O autor da "crítica" claramente desconhece a história de Portugal nos últimos dois séculos e se equivoca com simplificações históricas que seguiriam modelos fixos, como pensar que o catolicismo teve domínio absoluto e inquestionável em Portugal e na Europa. Com isso ele supõe que seria absurdo afirmar que houve perseguição aos católicos na Europa. No fundo, essa "crítica" é uma crítica sub-reptícia à religião (especificamente o catolicismo) em si (e ao milagre de Fátima) com a roupagem de crítica de cinema.
"Em pleno século XXI, esta grande produção, falada em inglês e repleta de atores renomados - além de Sônia Braga e Harvey Keitel, Joaquim de Almeida e João d’Ávila ocupam papéis centrais - serve como ferramenta de sustentação à Igreja. Fátima: A História de um Milagre preserva a tese de que católicos correspondem a uma minoria perseguida por sua fé - uma versão de difícil defesa, especialmente em se tratando de Portugal." Percebe-se que o autor dessa crítica desconhece a história de Portugal dos últimos dois séculos, e pressupõe simplificações, como se a história pudesse ser compreendida através de esquemas fixos e pré estabelecidos; como se, por exemplo, o catolicismo em Portugal e na Europa tivesse uma história sempre uniforme de domínio absoluto e inquestionável. A história de Fátima é essa, meu caro. Essa crítica, em muitos trechos, perdeu seu verdadeiro propósito de crítica de cinema para se converter em crítica daquilo que o filme tentou retratar. O rapaz não se limitou a criticar o filme e aproveitou para, sub-repticiamente, criticar a religião.
Péssima crítica! Muito provavelmente se trata de um crítico que sequer se deu ao trabalho de estudar sobre as aparições de Fatima e sobre a Igreja Católica. Uma pena! Apenas vomitou seu achismo e publicou como "crítica". Fez analogias e forçou comparações sem nenhum nexo com a realidade das aparições, apenas para endossar sua provável aversão à fé. Custo a crer que uma pessoa formada pela Universidade Sorbonne Nouvelle tenha escrito a presente "crítica". De nada serve a formação acadêmica de excelência se você a usa como suporte para agredir sutilmente, bem sutilmente, a fé alheia. Uma boa crítica não é aquela que sempre fala bem dos filmes ou a que faz duros comentários. Uma boa crítica é aquela que, antes de mais nada, respeita o seu leitor, que se dá ao trabalho estudar atenciosamente o filme, sua produção, atores, diretores e, no caso de Fátima, o contexto histórico, social e religioso de forma imparcial. Faltou tudo isso! Há somente achismos.... A História de uma Maldição deveria ser o título do seu texto. Sim, texto! Dizer que isso é uma crítica beira à insanidade.
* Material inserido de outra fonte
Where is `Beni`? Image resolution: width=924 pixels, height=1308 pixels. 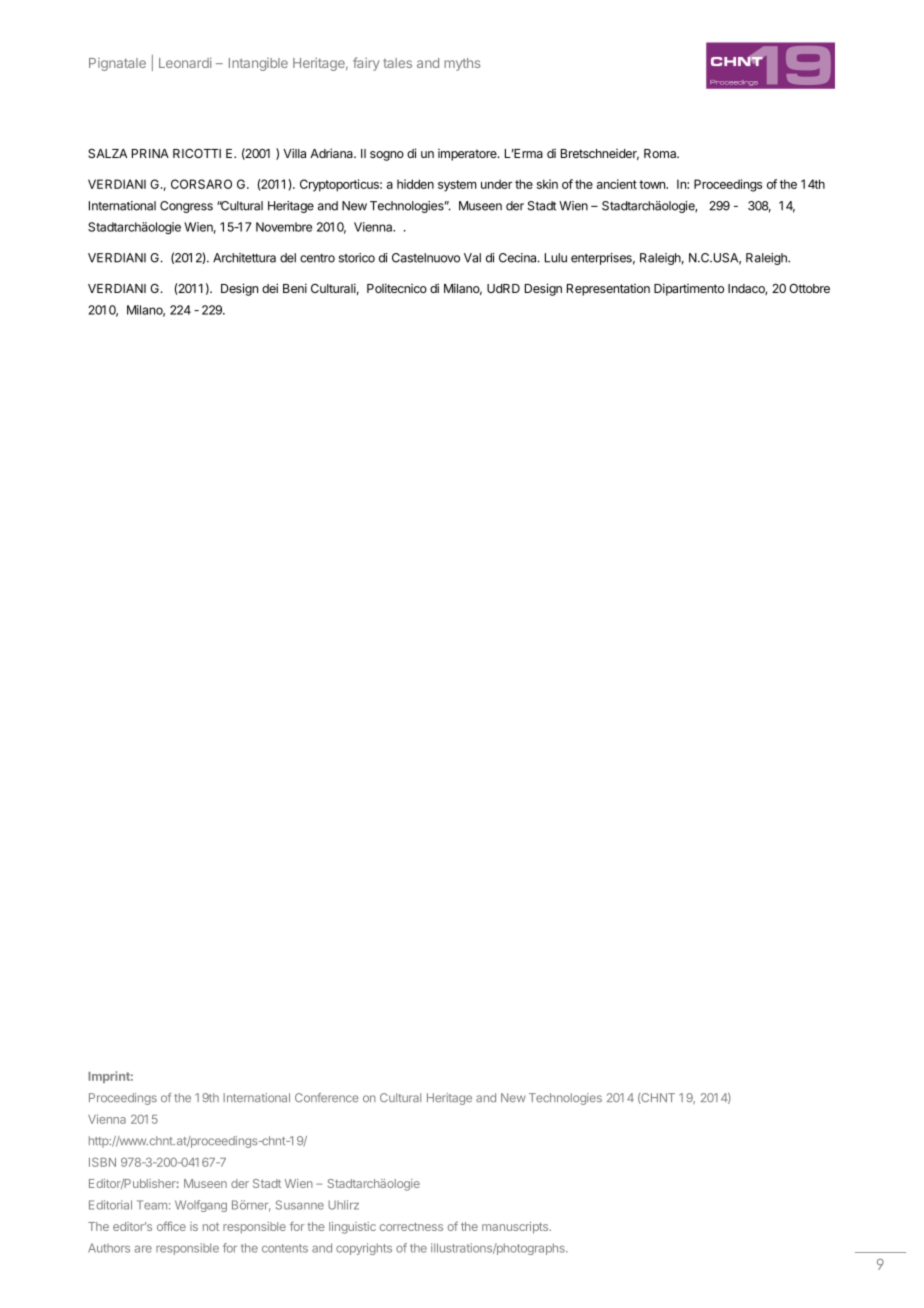 Beni is located at coordinates (295, 288).
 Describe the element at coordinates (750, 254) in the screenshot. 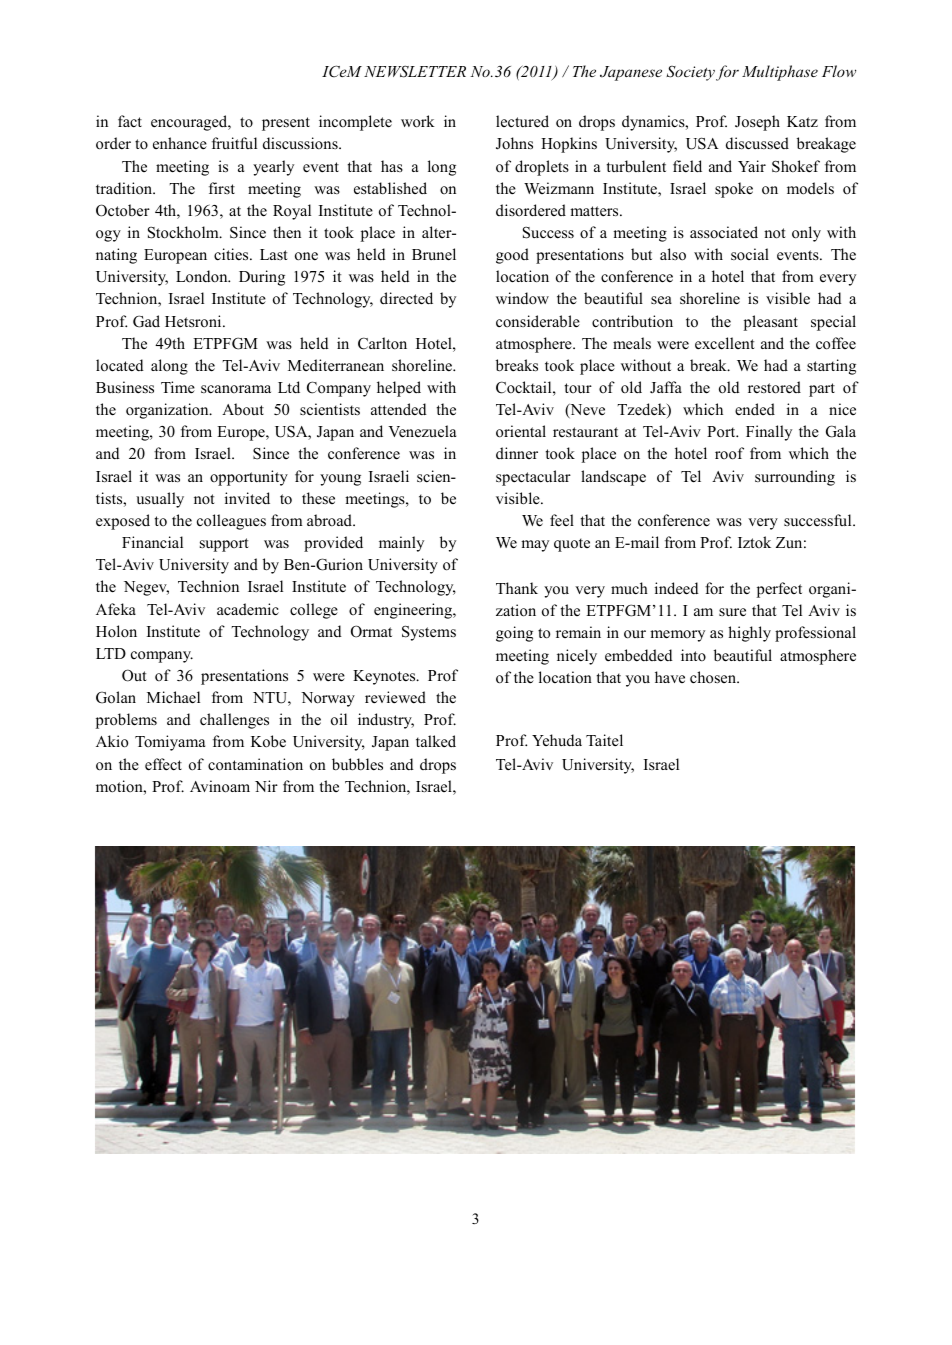

I see `social` at that location.
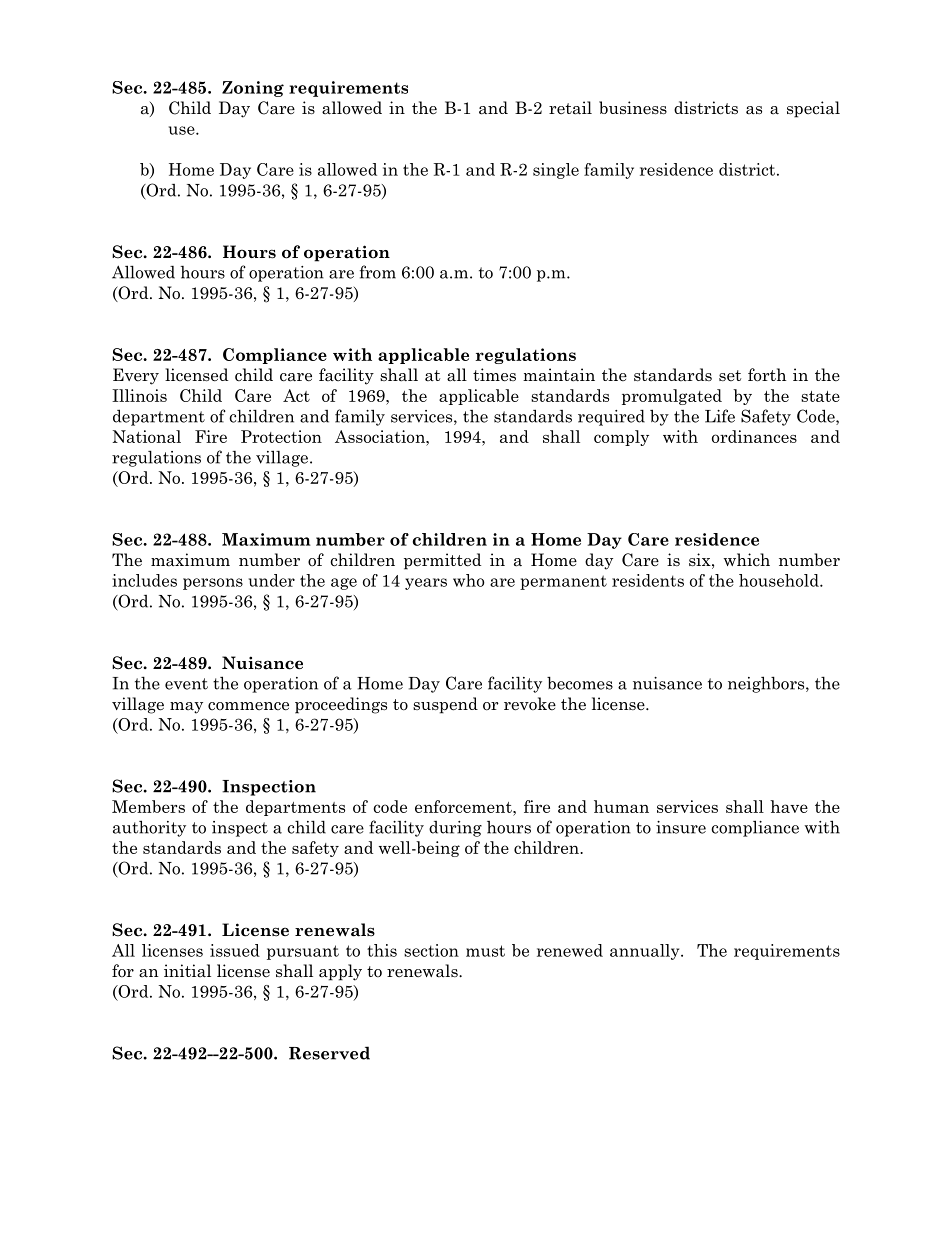 This screenshot has width=952, height=1233. Describe the element at coordinates (213, 584) in the screenshot. I see `persons` at that location.
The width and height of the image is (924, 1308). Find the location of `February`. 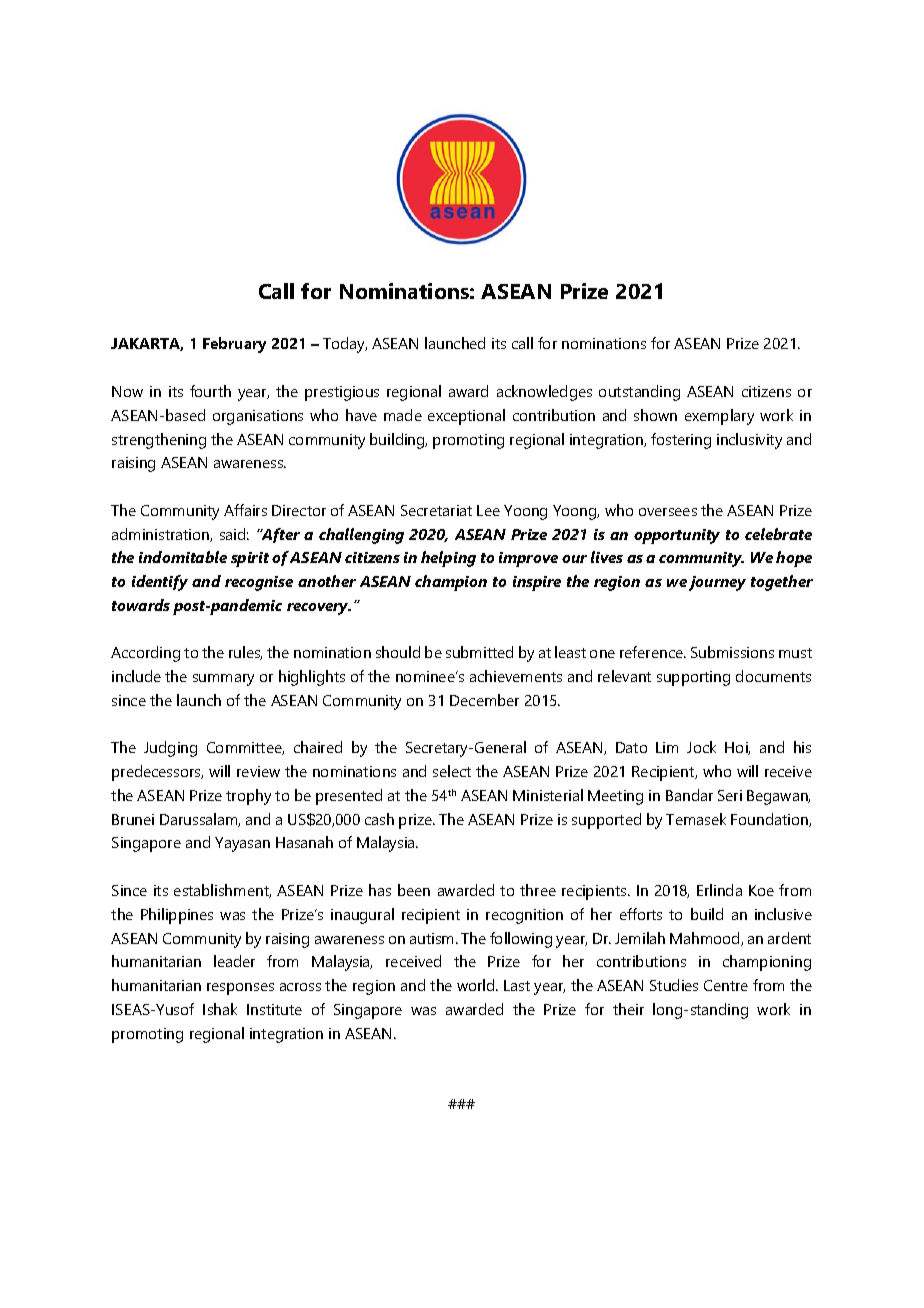

February is located at coordinates (234, 345).
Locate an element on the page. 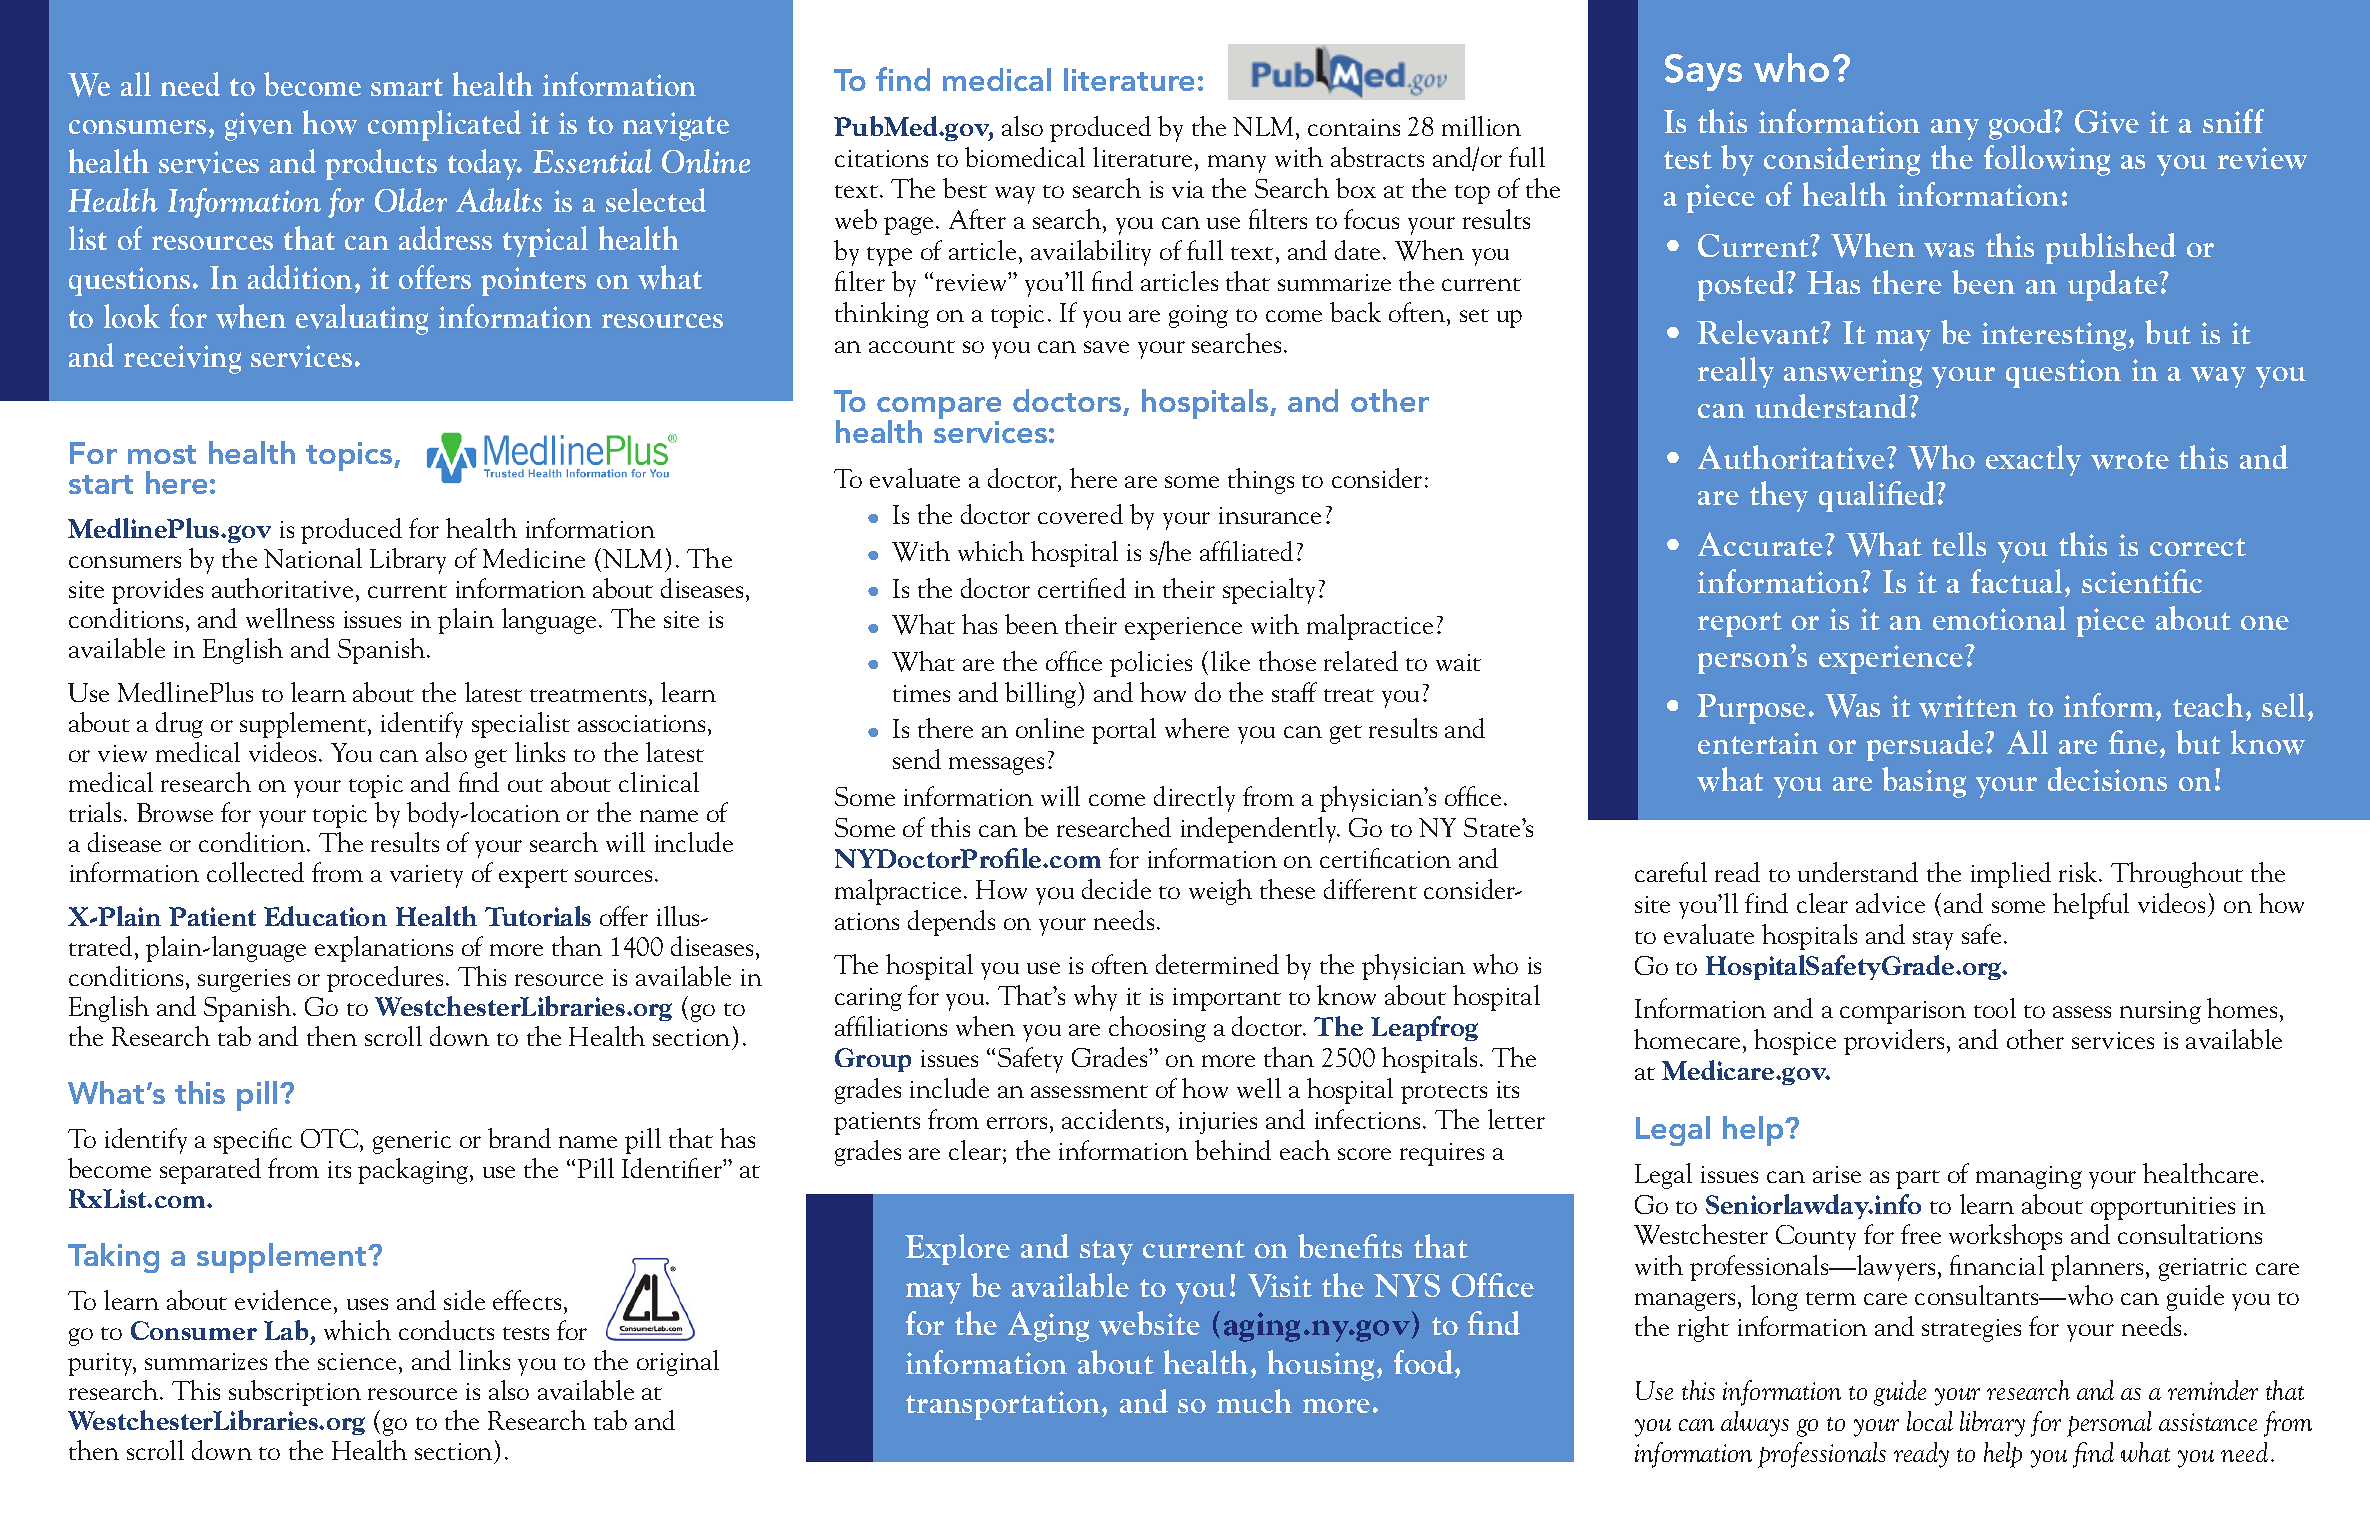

É isso.
Bruno, você tem uma mala incrivelmente recheada de títulos e títulos... que vão ficar todos aqui nesta terra... enfim, quando morremos não levamos nada, nem nossas opiniões sobre o que achamos que temos domínio? Falando em domínio, qual domínio você acha que tem para falar com tanta propriedade sobre a Igreja? Enfim... tem um título que você ainda está muito longe de alcançar, que é o de ter um coração puro que veja a Deus e O conheça Pessoalmente... O Criador do Universo, você já sentou com ele para conhecê-lo?